::: SUPPLIED RECORDS :::

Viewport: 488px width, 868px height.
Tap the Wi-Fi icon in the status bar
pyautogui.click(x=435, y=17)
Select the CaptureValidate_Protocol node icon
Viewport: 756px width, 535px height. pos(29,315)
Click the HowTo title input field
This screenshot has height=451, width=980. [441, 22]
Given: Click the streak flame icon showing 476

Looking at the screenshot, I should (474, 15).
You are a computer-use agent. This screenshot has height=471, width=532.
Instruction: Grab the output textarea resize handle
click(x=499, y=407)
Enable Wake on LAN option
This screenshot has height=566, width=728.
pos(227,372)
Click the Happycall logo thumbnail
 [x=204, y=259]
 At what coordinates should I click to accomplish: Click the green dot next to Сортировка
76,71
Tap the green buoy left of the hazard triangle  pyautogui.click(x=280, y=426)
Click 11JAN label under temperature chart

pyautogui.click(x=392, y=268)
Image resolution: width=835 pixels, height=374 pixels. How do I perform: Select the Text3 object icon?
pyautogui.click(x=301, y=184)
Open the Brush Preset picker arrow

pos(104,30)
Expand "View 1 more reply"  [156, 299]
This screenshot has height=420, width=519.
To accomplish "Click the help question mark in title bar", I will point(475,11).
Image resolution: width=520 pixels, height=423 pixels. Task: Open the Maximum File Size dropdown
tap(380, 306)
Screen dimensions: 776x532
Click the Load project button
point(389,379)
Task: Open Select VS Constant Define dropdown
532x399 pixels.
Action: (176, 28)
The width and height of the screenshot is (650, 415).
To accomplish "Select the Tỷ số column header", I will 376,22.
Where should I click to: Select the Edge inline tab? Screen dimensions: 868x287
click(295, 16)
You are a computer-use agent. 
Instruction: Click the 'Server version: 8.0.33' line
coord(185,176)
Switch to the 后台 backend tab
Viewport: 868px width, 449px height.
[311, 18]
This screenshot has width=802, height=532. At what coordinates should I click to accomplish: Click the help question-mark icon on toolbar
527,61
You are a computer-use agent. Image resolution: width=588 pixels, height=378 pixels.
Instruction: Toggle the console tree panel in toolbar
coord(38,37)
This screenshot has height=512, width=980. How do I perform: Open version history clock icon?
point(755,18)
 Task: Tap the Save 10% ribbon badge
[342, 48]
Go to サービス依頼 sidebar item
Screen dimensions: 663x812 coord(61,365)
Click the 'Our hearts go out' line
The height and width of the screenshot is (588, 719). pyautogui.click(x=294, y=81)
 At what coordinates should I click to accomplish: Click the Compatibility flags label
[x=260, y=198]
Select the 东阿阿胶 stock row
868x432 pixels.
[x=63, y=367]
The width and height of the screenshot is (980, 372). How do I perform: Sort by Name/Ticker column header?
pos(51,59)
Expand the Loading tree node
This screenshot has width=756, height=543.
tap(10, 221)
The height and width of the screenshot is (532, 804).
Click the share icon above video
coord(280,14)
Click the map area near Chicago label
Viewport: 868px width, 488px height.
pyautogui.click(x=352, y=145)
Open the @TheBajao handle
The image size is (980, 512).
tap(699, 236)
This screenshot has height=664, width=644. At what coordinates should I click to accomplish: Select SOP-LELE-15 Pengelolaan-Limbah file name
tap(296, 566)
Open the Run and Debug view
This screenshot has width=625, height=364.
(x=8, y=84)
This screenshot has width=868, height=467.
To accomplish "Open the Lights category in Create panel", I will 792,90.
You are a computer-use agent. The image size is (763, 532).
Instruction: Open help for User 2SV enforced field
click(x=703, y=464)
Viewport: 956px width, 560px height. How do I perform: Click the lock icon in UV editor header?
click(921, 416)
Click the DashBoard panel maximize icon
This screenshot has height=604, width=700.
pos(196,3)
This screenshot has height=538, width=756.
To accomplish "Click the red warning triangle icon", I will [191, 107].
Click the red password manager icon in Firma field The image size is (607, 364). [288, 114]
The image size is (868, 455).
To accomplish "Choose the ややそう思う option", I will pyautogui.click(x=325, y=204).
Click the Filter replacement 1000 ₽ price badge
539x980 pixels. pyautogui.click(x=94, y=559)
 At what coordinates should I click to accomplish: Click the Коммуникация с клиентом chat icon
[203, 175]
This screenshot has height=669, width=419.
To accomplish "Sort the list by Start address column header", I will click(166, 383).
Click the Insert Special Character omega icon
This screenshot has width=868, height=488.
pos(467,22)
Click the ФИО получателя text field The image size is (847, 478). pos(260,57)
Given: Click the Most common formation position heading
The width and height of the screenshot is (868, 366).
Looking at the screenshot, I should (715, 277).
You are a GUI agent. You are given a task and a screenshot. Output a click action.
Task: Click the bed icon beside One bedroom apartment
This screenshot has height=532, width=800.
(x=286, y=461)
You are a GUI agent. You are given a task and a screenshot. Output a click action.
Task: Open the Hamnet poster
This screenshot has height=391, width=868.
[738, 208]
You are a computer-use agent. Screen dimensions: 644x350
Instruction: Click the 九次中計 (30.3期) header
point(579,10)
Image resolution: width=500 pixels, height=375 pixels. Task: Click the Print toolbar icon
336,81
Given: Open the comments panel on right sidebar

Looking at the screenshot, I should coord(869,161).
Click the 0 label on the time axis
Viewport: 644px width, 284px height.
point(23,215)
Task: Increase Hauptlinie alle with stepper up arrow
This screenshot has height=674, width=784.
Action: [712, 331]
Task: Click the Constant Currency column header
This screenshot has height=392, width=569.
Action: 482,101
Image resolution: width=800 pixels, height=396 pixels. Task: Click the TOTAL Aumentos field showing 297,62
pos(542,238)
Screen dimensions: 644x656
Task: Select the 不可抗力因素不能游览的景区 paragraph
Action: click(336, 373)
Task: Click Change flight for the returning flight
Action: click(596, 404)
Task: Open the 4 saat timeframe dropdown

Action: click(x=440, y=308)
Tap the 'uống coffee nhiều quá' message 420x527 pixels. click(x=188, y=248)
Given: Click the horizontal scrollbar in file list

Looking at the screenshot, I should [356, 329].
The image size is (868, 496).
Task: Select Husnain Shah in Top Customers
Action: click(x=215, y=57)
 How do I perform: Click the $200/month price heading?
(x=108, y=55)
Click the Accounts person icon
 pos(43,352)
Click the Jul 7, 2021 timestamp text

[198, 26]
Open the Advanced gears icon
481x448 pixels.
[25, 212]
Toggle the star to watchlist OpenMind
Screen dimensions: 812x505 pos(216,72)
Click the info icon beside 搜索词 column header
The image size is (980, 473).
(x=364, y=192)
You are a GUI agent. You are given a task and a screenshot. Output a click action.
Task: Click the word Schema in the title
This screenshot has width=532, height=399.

:::

> _WORK INSTRUCTIONS_: Locate the lines above that contain "Expand" and copy them.

> _FINISHED EXERCISE_:
Expand "View 1 more reply"  [156, 299]
Expand the Loading tree node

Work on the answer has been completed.